While I certainly wish Ralph had not developed Alzheimer’s, we are adjusting day by day. In fact, I am fast reaching the point of not quite remembering what life was like before. Alzheimer’s has become central to our life as husband and wife, or as the ever wise Alzheimer’s Wife  recently posted, “part of the bargain.”

The kids didn’t buy into that bargain. But they eventually they may have to own it. It’s not fair, but it’s life.
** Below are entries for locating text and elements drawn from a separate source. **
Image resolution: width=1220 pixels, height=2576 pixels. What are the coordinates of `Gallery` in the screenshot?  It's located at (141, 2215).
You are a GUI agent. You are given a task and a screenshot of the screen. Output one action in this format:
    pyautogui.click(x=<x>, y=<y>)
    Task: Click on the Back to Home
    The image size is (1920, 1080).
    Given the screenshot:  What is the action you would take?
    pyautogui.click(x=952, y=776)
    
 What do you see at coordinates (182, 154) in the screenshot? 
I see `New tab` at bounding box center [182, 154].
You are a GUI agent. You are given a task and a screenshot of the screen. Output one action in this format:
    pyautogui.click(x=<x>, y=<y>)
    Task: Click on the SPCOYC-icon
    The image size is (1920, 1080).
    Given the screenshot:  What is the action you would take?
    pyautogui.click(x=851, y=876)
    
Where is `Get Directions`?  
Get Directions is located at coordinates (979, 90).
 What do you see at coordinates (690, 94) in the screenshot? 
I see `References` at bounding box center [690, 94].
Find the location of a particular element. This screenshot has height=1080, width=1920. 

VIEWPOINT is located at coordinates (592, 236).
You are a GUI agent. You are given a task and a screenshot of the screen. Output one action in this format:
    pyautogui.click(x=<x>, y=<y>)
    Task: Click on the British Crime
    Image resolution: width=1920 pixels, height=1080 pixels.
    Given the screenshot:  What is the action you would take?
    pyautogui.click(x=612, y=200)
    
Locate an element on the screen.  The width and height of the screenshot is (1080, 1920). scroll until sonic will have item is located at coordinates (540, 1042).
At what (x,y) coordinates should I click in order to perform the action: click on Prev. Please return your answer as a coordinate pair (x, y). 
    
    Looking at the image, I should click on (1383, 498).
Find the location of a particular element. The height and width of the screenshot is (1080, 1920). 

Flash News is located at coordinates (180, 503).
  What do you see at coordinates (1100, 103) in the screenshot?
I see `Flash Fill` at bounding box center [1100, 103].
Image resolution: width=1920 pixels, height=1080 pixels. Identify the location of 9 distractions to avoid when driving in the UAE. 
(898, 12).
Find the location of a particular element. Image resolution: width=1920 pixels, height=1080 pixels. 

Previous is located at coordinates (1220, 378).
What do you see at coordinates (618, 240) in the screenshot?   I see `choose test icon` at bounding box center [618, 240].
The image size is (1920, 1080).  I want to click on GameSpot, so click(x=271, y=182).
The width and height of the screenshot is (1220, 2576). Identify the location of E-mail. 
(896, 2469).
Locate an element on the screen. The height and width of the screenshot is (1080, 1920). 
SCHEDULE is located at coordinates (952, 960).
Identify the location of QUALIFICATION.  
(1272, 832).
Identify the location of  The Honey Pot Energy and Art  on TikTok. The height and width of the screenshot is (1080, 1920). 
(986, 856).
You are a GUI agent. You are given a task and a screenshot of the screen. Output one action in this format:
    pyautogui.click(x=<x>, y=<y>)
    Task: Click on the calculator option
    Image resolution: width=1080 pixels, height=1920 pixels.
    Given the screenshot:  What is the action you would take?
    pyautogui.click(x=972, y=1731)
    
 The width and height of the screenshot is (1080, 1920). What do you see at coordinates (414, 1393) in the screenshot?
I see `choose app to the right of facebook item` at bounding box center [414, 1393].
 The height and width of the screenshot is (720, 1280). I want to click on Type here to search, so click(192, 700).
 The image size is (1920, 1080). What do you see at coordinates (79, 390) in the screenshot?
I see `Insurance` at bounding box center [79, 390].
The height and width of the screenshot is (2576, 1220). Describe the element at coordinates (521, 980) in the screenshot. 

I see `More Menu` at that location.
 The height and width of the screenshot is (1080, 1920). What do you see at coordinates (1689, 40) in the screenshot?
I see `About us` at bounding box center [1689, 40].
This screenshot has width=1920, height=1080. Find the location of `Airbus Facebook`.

6 thoughts on ““Younger Adults With Alzheimer’s Are Key To Drug Search”–My Greatest Hope and Fear

  1. I realize that this conversation happened a long time ago, but for anyone reading now: I’m the partner carrying the APOE-4 gene. I am the caregiver (with no trace of memory issues). My dad had Alzheimer’s. My mom is in her 90’s and does not. My husband does not have relatives with Alzheimer’s. He has worsening MCI. The truth is that most people with Alzheimer’s do NOT have the gene. And while it increases your risk, many people who do not have Alzheimer’s DO have the gene. Genes are not destiny. I chose to test through 23andMe because it reinforced my healthy lifestyle choices. I don’t believe there’s a magic bullet there, either. There’s a lot of chance in life, some genetic, some environmental, some just crazy unthought-of stuff we’ll hear about someday. If being tested will make you feel doomed, don’t do it. It made me feel empowered. Worry more about keeping up with your exercise class than your genes, even if we still have to do that online these days.

    Liked by 1 person

    1. Anne, My daughter and I were just discussing to test or not to test yesterday so your comment feels timely. We were discussing both in terms of breast cancer (prevalent in my family) and Alzheimer’s (Ralph and his father as well we suspect). I had the test about breast cancer years ago but evidently there are more tests for strains they couldn’t check for back then. Because cancer is something that can be treated, she feels knowing is very useful. With Alzheimer’s the decision is way more murky for all the reasons you list. Thanks so much for bringing up to us all.


  2. As a daughter who looked after her dad, I can say that yes, I do wonder if what he went through is what is in store for me. If it is, then I may have less than 20 sentient years ahead of me, which is a very scary thought for me – and for my son. Mostly, though, I tend not to dwell on it – head in sand kind of thing. Also, no one else in either parent’s family has had Alzheimers or vascular dementia and they all lived to be pretty old – so I’m hoping dad was a blip.

    Liked by 1 person

      1. It’s a tough one, isn’t it? It would be easier to think about testing if there were drugs to postpone/slow it down/cure it. My son is studying medicine so I wonder if he will initiate a conversation about testing!